▶ **PASSAGE GIVEN**
----------------------------------------

European vs. Greenland

If this is a topic that has already been beaten to death, tell me now and let’s STOP! I searched the archives over the past year and didn’t see anything specific regarding a debate over the pros and cons of Greenland style paddles versus European style.

I’m getting ready to step up to a “top of the line” paddle. My thoughts so far have been towards getting a good carbon, possibly foam core Euro paddle but am intrigued by what I read about Greenland paddles. I am willing, despite the pain, to shell out upwards of $400-$500 for a good Euro paddle so it’s not about the money. If I’m going to spend my hard-earned money I want to spend it wisely. From the websites I’ve visited it appears most custom-made Greenland paddles will cost up to about $225-$250, maybe a little more.

I’ll bet no one out there has any strong feelings on the subject! Ha ha! ;^)

I’m sure this is the tip of the iceberg on this subject but here goes. I think it’s more important to get the paddle that is right for you than to worry about one type or the other. I’m sure you know the determining factors,your height, boat width, paddling style, ect. If you have questions about these talk to your kayak dealer or i,m sure you can get advice on this forum. I’ll be glad to help if i can. You are more than welcome to e-mail me. Vaughn Fulton

I thought it was decided already, and the skinny-stick won.

----------------------------------------

▶ **RAW DATA**
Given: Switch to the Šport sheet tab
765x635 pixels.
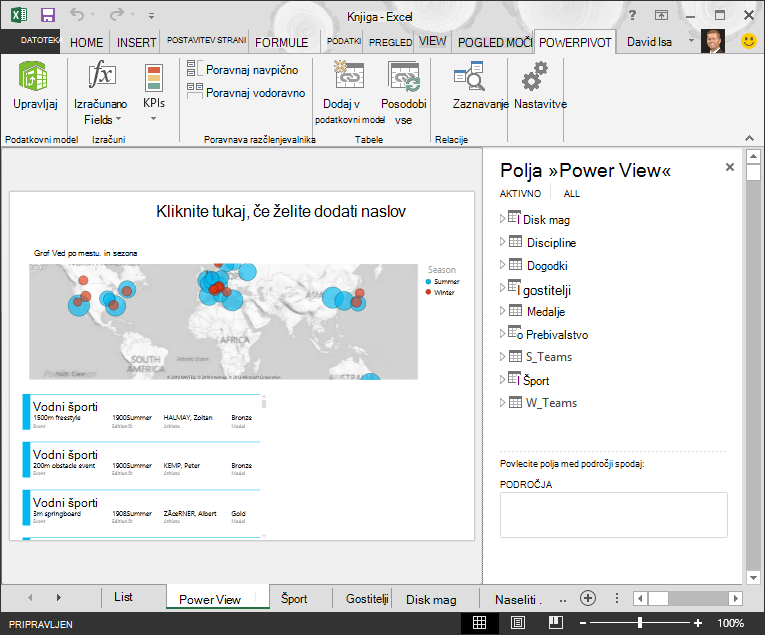Looking at the screenshot, I should pos(294,598).
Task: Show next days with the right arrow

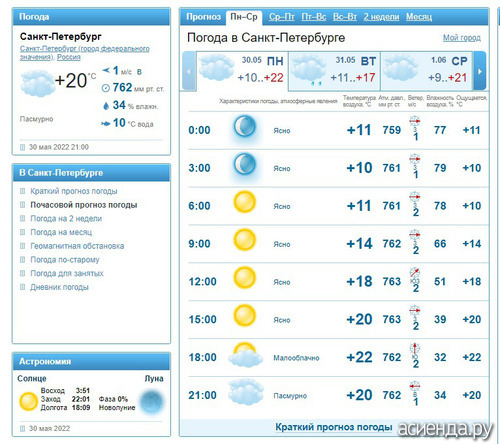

----------------------------------------

▶ **AIM**
In the paddle discussion, what price range does the first poster give for most custom-made Greenland paddles? The data isn't needed here.

▶ **WRITTEN SOLUTION**
Up to about $225-$250, maybe a little more.